Strothers's September 29, 1998 letter and Fink's affidavit relating his conversation on September 29, 1998 with Strothers indicated that there was real hope that the parties would cooperate in fulfilling Strothers's request. Thus, it is especially disturbing that the tone of this litigation became so acrimonious so quickly. The court and the parties are rarely well served by such an approach. In the present case the parties agree that the requested records are public records and that the copying costs should be five cents per page. All that remains is to agree on how and when inspections and copying should take place. If both parties respect the other's legitimate interests and if both assume the initiative in contacting the other to fulfill the request, then this matter should be resolved completely and peacefully.
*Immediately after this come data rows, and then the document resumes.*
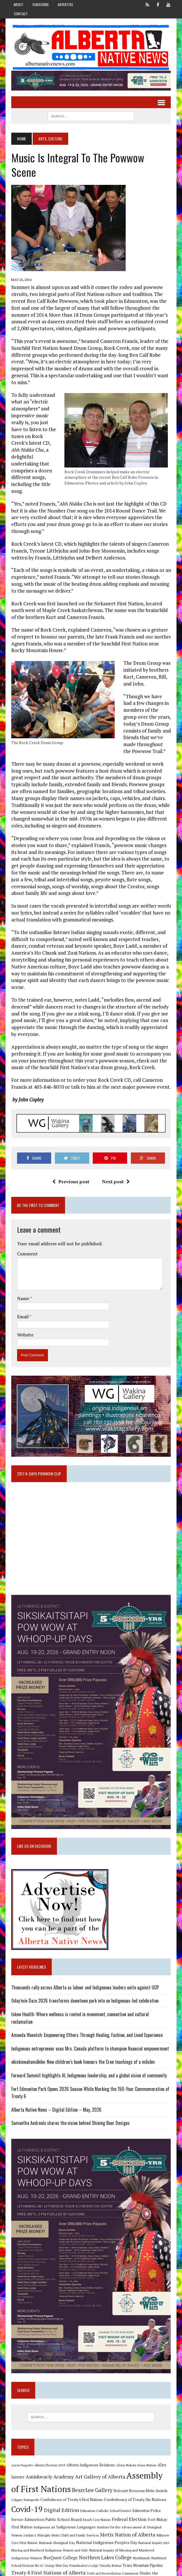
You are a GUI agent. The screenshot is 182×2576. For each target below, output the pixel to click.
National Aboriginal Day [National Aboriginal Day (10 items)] (39, 2519)
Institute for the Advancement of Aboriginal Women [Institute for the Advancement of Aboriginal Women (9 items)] (124, 2504)
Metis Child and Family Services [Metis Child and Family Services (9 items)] (61, 2512)
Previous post (70, 1149)
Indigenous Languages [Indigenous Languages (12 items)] (65, 2503)
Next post (116, 1149)
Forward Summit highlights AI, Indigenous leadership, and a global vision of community (87, 2045)
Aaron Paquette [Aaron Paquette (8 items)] (20, 2442)
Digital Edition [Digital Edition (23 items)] (59, 2486)
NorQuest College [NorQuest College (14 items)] (26, 2534)
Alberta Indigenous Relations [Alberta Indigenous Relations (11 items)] (88, 2441)
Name (21, 1266)
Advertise (65, 4)
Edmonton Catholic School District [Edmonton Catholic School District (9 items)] (103, 2487)
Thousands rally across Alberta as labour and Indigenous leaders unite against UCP (83, 1964)
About (18, 4)
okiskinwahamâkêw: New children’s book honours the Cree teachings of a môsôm (81, 2032)
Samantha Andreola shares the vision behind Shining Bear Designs (68, 2093)
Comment (25, 1221)
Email (21, 1284)
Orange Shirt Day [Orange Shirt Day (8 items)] (21, 2543)
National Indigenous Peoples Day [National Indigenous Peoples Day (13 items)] (88, 2519)
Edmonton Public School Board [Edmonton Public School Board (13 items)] (37, 2496)
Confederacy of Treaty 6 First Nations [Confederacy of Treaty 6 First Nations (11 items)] (57, 2476)
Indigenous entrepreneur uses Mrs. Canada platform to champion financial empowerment (88, 2018)
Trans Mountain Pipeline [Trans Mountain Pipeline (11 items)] (107, 2542)
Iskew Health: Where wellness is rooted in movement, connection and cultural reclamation (89, 1991)
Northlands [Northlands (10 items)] (107, 2534)
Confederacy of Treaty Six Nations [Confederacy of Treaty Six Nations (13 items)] (121, 2476)
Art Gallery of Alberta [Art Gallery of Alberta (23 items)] (98, 2453)
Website (23, 1302)
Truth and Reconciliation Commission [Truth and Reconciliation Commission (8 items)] (78, 2551)
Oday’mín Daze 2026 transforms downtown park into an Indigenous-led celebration (83, 1978)
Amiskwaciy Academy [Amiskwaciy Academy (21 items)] (48, 2453)
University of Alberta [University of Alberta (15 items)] (52, 2558)
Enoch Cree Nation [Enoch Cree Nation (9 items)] (81, 2496)
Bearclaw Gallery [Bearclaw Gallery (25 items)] (80, 2466)
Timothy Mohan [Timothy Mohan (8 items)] (75, 2543)
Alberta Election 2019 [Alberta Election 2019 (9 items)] (47, 2442)
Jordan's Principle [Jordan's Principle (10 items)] (22, 2511)
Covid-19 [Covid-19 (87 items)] (25, 2486)
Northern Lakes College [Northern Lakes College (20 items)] (71, 2534)
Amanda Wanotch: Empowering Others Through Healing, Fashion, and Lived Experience (85, 2005)
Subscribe (40, 4)
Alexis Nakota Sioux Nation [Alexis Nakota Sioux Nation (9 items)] (134, 2442)
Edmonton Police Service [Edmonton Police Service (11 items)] (151, 2487)
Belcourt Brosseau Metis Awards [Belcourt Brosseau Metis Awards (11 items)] (129, 2467)
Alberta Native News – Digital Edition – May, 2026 (54, 2079)
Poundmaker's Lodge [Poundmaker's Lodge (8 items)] (48, 2543)
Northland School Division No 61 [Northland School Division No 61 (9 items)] (141, 2534)
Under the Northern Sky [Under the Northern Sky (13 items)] (127, 2550)
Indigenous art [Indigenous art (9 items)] (33, 2504)
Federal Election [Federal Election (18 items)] (113, 2496)
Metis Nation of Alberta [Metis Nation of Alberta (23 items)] (113, 2511)
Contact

Accordingly, the court grants the writ of mandamus that the per page copying cost of public records is five cents and denies the rest of the mandamus claim. Respondent to pay costs.
1. In his affidavit, Mack stated that during his tenure as law director until early October 1998, the copying charge “figure was firmly set at $1.00 per page of copy.”
2. Although Strothers did not receive copies of the filings, he commendably pursued his action by diligently checking the clerk's office for recent filings and responding promptly.
3. This dispute is not a genuine issue of material fact, because the parties now agree on five cents per page as the proper copying cost.
SPELLACY, Presiding Judge.
MICHAEL J. CORRIGAN and BLACKMON, JJ., concur.